§ **PROMPT**: The required output is the line containing "[Esri および The" and every line after it, transcribed exactly through the end of the data below.

§ **EXCERPTED RECORDS**:
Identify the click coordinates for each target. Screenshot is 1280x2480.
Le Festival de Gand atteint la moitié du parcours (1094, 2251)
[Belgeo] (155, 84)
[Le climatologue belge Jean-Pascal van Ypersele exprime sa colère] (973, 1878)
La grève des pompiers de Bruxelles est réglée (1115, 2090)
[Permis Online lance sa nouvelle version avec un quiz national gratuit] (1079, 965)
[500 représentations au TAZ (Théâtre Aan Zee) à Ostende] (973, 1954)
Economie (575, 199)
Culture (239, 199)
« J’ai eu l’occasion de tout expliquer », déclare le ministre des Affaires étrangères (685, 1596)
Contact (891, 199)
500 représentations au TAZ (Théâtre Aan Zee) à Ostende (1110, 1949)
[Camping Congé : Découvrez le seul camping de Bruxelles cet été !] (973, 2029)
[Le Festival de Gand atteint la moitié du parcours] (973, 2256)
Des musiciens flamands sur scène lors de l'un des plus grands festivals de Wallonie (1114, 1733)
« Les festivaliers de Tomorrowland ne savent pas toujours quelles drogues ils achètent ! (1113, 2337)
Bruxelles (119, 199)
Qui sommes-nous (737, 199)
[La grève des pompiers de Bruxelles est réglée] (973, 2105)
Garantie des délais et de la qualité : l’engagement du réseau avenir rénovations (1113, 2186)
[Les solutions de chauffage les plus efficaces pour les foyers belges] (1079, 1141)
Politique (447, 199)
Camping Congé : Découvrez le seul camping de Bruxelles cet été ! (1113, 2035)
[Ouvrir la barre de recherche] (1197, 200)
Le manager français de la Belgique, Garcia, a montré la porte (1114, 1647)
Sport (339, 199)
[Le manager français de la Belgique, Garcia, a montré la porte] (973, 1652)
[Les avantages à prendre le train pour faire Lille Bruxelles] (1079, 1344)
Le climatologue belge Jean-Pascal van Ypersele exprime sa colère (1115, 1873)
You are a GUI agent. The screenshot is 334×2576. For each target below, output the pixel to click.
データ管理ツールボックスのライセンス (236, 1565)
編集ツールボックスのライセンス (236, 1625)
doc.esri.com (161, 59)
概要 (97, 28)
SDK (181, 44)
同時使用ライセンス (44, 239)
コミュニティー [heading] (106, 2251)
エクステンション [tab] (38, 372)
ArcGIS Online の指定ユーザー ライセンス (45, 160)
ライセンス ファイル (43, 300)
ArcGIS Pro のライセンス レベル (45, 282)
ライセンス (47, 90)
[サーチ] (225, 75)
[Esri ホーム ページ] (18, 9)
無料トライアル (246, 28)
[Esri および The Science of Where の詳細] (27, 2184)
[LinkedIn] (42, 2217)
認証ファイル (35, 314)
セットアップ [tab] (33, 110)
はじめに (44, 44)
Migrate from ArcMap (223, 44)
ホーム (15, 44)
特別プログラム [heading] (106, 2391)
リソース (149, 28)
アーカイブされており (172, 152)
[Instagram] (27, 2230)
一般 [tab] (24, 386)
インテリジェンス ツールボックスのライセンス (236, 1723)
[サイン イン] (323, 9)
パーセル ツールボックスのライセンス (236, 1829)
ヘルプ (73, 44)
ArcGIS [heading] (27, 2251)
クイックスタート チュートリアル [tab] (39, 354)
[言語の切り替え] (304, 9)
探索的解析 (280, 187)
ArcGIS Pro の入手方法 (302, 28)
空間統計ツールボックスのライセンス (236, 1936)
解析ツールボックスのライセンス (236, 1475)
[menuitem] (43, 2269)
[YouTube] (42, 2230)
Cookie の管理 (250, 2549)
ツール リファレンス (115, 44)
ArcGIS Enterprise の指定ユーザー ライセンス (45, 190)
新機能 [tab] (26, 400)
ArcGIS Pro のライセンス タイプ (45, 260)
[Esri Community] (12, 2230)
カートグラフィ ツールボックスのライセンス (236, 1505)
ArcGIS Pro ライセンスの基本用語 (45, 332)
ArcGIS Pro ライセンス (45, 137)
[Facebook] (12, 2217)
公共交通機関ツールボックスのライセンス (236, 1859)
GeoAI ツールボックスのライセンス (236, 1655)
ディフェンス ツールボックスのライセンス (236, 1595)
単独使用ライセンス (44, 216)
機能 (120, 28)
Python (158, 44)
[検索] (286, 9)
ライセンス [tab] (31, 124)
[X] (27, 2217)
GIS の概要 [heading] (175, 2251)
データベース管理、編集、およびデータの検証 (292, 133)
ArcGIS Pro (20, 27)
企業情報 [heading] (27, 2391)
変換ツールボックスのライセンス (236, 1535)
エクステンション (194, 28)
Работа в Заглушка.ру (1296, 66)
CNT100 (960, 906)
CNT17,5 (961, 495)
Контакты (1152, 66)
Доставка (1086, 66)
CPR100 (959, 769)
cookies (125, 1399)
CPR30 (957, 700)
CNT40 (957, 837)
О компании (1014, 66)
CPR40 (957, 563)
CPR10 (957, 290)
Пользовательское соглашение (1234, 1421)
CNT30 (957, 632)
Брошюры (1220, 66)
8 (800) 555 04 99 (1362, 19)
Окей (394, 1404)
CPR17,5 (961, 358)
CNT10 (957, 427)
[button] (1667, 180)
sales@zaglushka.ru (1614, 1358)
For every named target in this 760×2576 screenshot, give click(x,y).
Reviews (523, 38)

§ **SOLUTION FOR THIS TASK**:
[Esri および The Science of Where の詳細] (27, 2184)
[LinkedIn] (42, 2217)
認証ファイル (35, 314)
セットアップ [tab] (33, 110)
はじめに (44, 44)
Migrate from ArcMap (223, 44)
ホーム (15, 44)
特別プログラム [heading] (106, 2391)
リソース (149, 28)
アーカイブされており (172, 152)
[Instagram] (27, 2230)
一般 [tab] (24, 386)
インテリジェンス ツールボックスのライセンス (236, 1723)
[サイン イン] (323, 9)
パーセル ツールボックスのライセンス (236, 1829)
ヘルプ (73, 44)
ArcGIS [heading] (27, 2251)
クイックスタート チュートリアル [tab] (39, 354)
[言語の切り替え] (304, 9)
探索的解析 (280, 187)
ArcGIS Pro の入手方法 (302, 28)
空間統計ツールボックスのライセンス (236, 1936)
解析ツールボックスのライセンス (236, 1475)
[menuitem] (43, 2269)
[YouTube] (42, 2230)
Cookie の管理 (250, 2549)
ツール リファレンス (115, 44)
ArcGIS Enterprise の指定ユーザー ライセンス (45, 190)
新機能 [tab] (26, 400)
ArcGIS Pro のライセンス タイプ (45, 260)
[Esri Community] (12, 2230)
カートグラフィ ツールボックスのライセンス (236, 1505)
ArcGIS Pro ライセンスの基本用語 (45, 332)
ArcGIS Pro ライセンス (45, 137)
[Facebook] (12, 2217)
公共交通機関ツールボックスのライセンス (236, 1859)
GeoAI ツールボックスのライセンス (236, 1655)
ディフェンス ツールボックスのライセンス (236, 1595)
単独使用ライセンス (44, 216)
機能 (120, 28)
Python (158, 44)
[検索] (286, 9)
ライセンス [tab] (31, 124)
[X] (27, 2217)
GIS の概要 [heading] (175, 2251)
データベース管理、編集、およびデータの検証 (292, 133)
ArcGIS Pro (20, 27)
企業情報 [heading] (27, 2391)
変換ツールボックスのライセンス (236, 1535)
エクステンション (194, 28)
Работа в Заглушка.ру (1296, 66)
CNT100 (960, 906)
CNT17,5 (961, 495)
Контакты (1152, 66)
Доставка (1086, 66)
CPR100 (959, 769)
cookies (125, 1399)
CPR30 (957, 700)
CNT40 (957, 837)
О компании (1014, 66)
CPR40 (957, 563)
CPR10 (957, 290)
Пользовательское соглашение (1234, 1421)
CNT30 (957, 632)
Брошюры (1220, 66)
8 (800) 555 04 99 (1362, 19)
Окей (394, 1404)
CPR17,5 (961, 358)
CNT10 (957, 427)
[button] (1667, 180)
sales@zaglushka.ru (1614, 1358)
For every named target in this 760×2576 screenshot, give click(x,y).
Reviews (523, 38)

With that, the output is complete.